> _Extract_:
——————————
The researchers found that people with both MS and depression had a mortality rate from any cause of 10.3 cases per 100,000 person-years.
Person-years take into account the number of people in a study as well as the amount of time spent in the study.
The mortality rate for people with MS without depression was 10.6, for people who had depression without MS it was 3.6 and for people with neither condition it was 2.5.
Once researchers adjusted for other factors that could affect the risk of death such as smoking and diabetes, they found that people with both conditions were more than five times more likely to die during the next decade than people with neither condition.
People with MS without depression were nearly four times more likely to die than people with neither condition and people with depression without MS were nearly twice as likely to die.
For the risk of vascular disease, the rate for people with both MS and depression was 2.4 cases per 100,000 person-years; 1.2 for people with MS without depression; 1.3 for people with depression without MS; and 0.7 for people with neither condition.
After adjusting for other factors, researchers found that people with both conditions were more than three times as likely to develop the vascular disease as people with neither condition.
“When we looked at the risk of death, we found that the joint effect of MS plus depression equalled more than the effect for each individual factor alone–in other words, the two conditions had a synergistic effect,” Palladino said.
“A total of 14 per cent of the effect on mortality rate could be attributed to the interaction between these two conditions,” Palladino added.
A limitation of the study was that researchers did not have information on risk factors such as body mass index (BMI), which could affect the risk of vascular disease and death.
——————————
> _Material provided_:
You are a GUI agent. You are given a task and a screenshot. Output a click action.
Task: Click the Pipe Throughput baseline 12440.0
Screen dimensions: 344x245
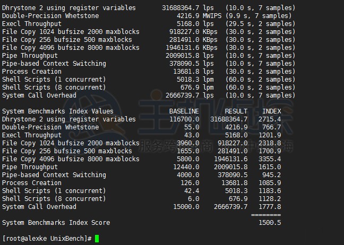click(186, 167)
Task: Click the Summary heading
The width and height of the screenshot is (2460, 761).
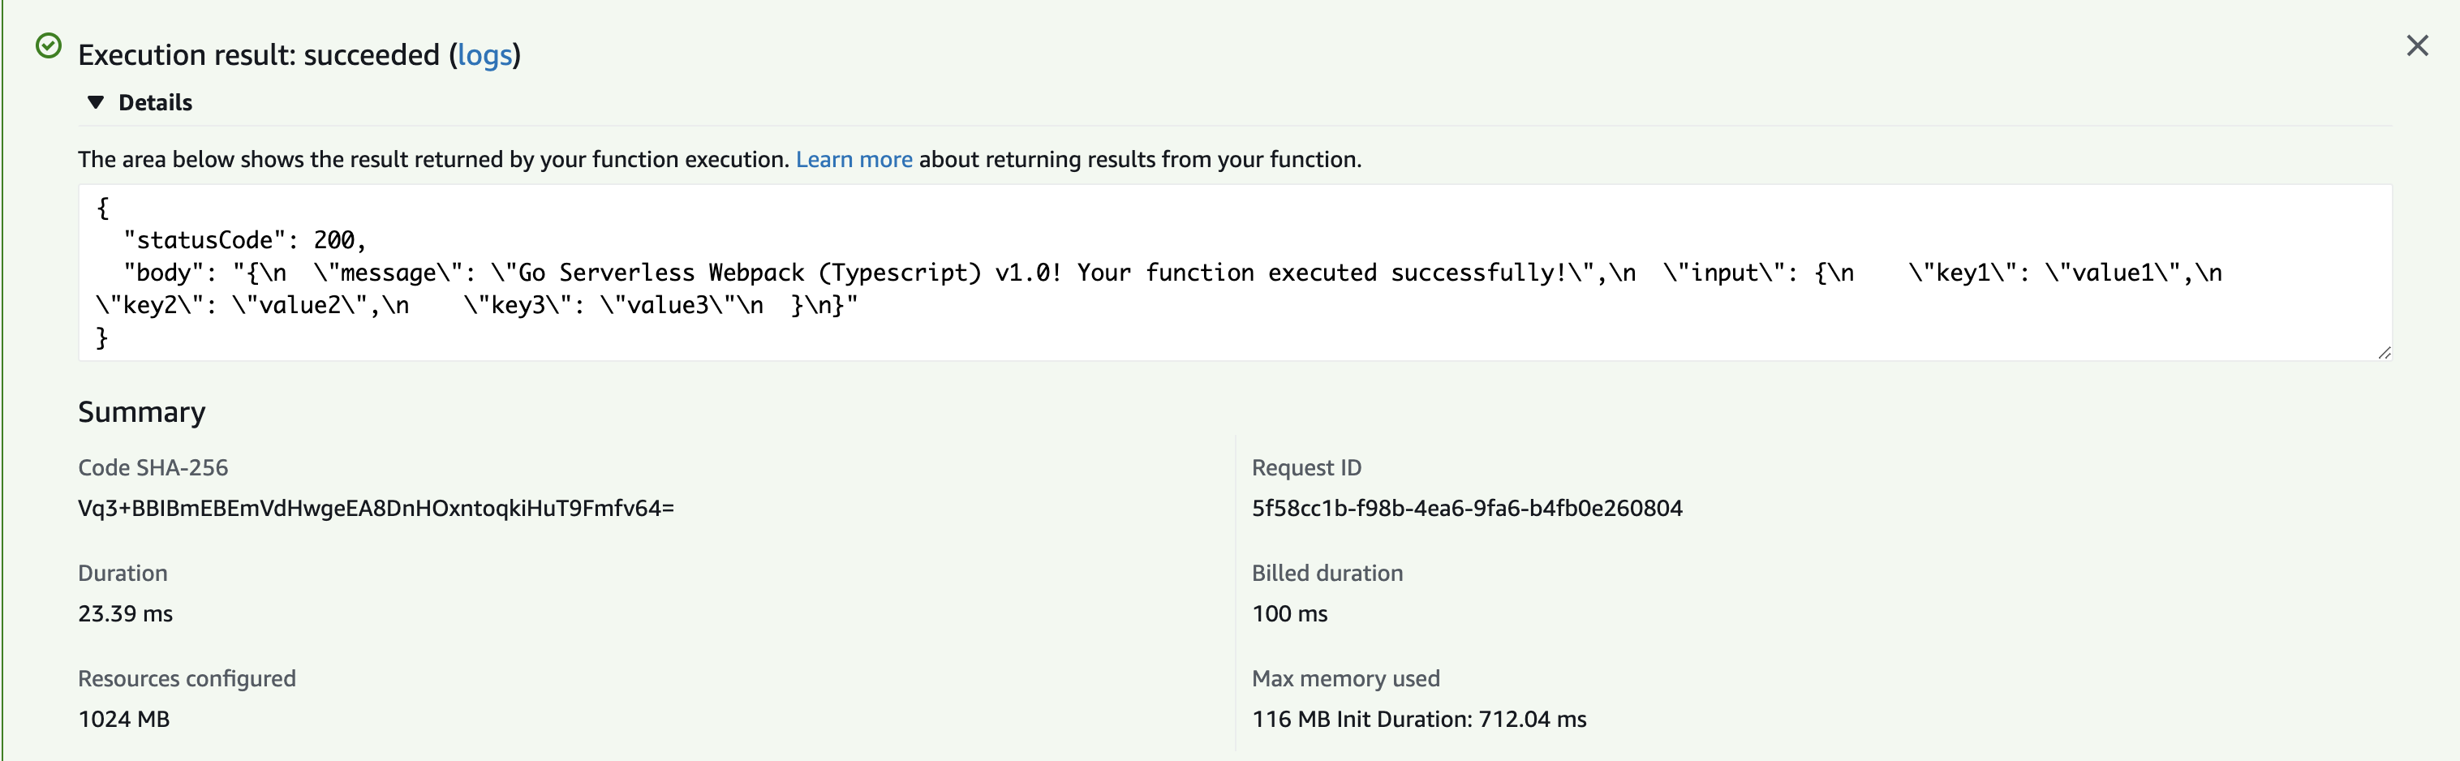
——————————
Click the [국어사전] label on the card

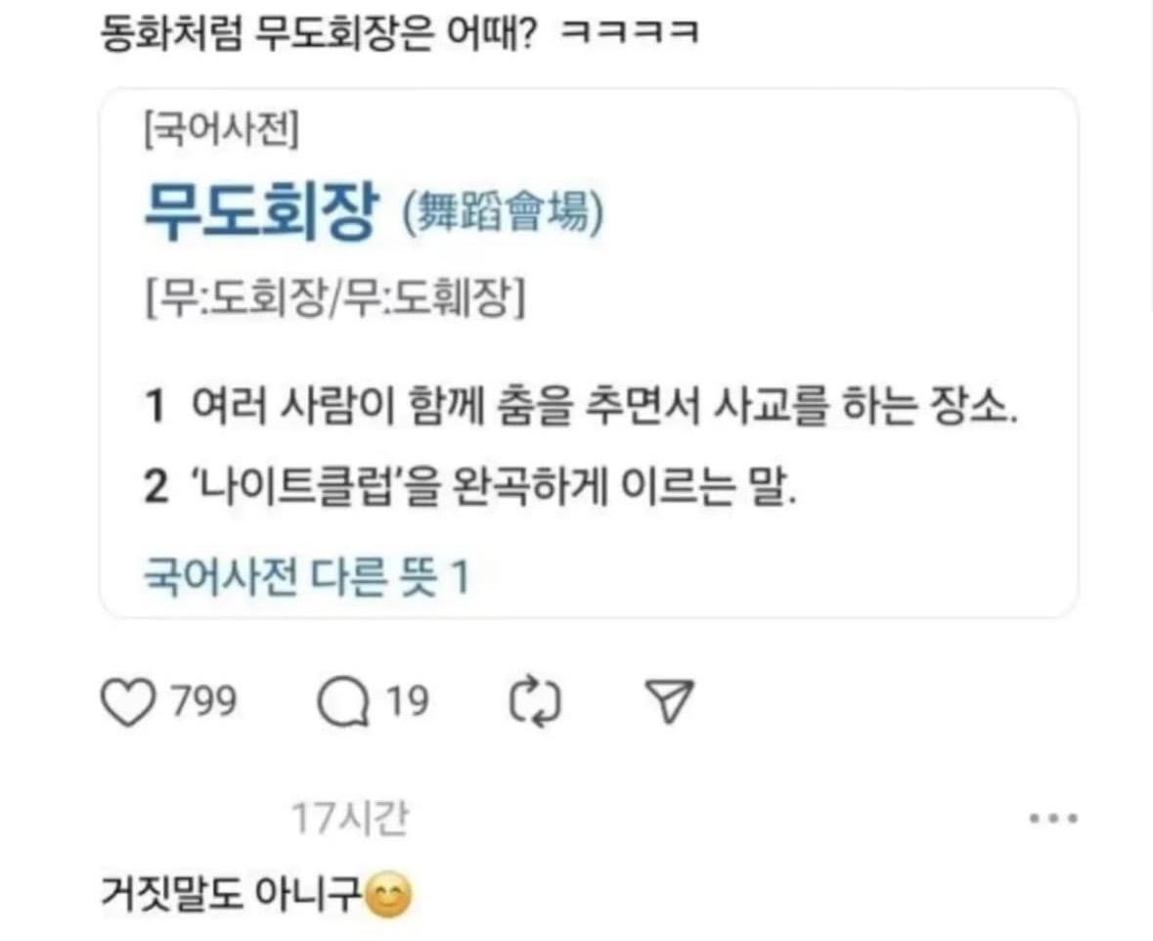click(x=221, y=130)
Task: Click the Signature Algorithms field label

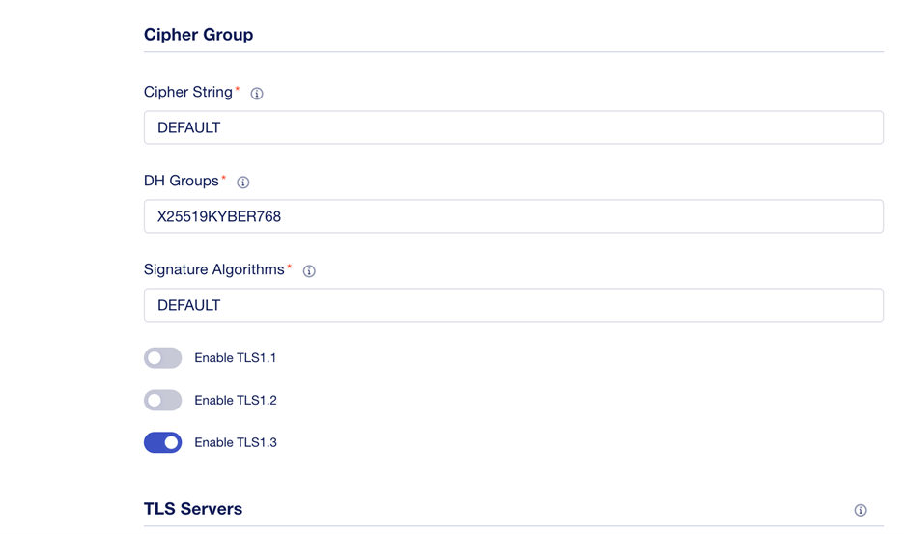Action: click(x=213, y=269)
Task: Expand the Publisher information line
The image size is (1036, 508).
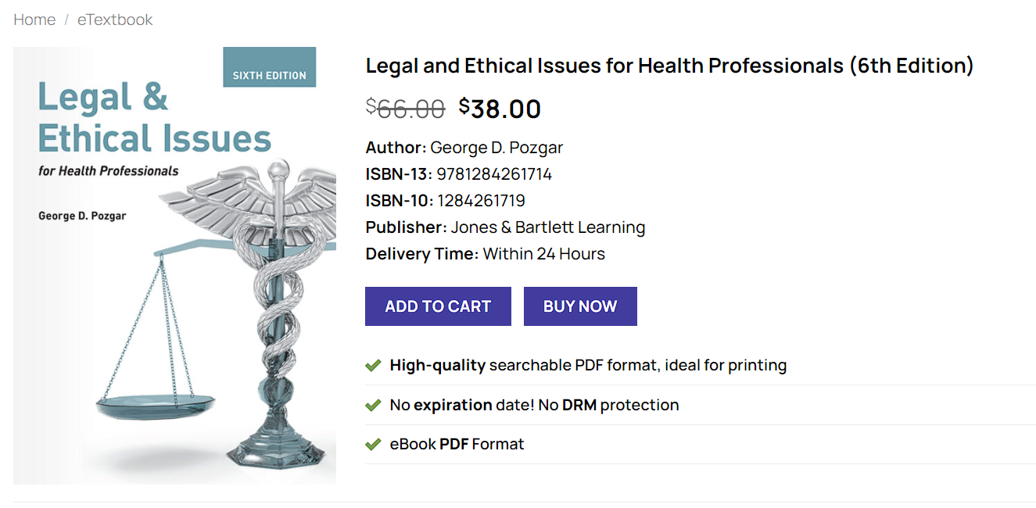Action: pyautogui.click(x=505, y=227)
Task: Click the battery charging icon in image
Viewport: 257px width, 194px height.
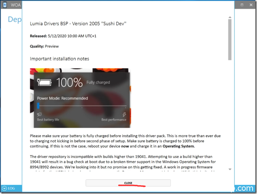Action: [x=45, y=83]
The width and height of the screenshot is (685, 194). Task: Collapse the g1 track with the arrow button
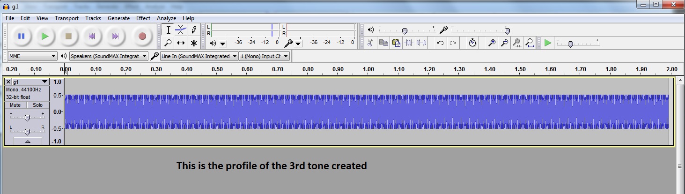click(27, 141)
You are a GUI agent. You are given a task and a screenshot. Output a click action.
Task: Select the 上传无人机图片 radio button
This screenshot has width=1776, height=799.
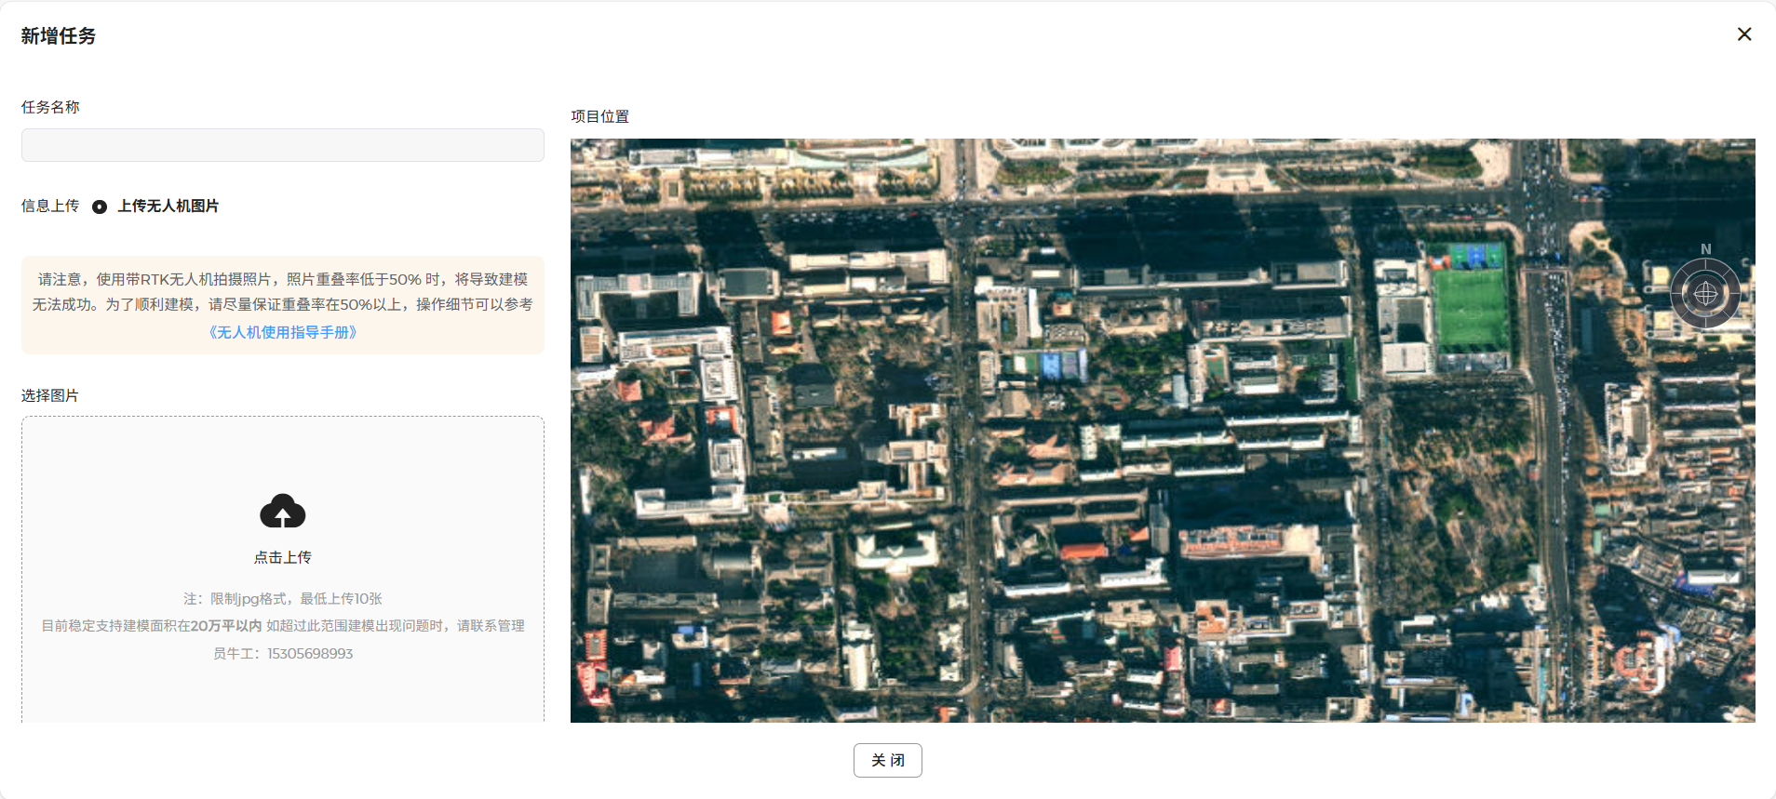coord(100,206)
——————————
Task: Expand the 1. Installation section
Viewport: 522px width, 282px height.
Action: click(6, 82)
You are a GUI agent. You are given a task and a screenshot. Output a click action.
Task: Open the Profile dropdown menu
——————————
> _What you need to do_:
**1.** List every risk factor that the excerpt on MS and depression names as one that could affect the risk of vascular disease or death.
**2.** For each statement, say whether it agrees with the excerpt on MS and depression. Answer yes or no and quote the words of the excerpt that decide it.
(a) People with MS without depression had a higher mortality rate from any cause than people with both conditions.
(b) The researchers had information on body mass index.
(c) Fourteen percent of the effect on mortality rate could be attributed to the interaction between MS and depression.
**3.** Write out, word for word, the part of the excerpt on MS and depression between "Person-years take into" and "it was 2.5.", inclusive.

> _Solutions to the tasks_:
**1.**
- Smoking
- Diabetes
- Body mass index (BMI)

**2.**
(a) Yes. People with both conditions had "a mortality rate from any cause of 10.3 cases per 100,000 person-years," and "The mortality rate for people with MS without depression was 10.6."
(b) No. "researchers did not have information on risk factors such as body mass index (BMI)"
(c) Yes. "A total of 14 per cent of the effect on mortality rate could be attributed to the interaction between these two conditions"

**3.**
Person-years take into account the number of people in a study as well as the amount of time spent in the study.
The mortality rate for people with MS without depression was 10.6, for people who had depression without MS it was 3.6 and for people with neither condition it was 2.5.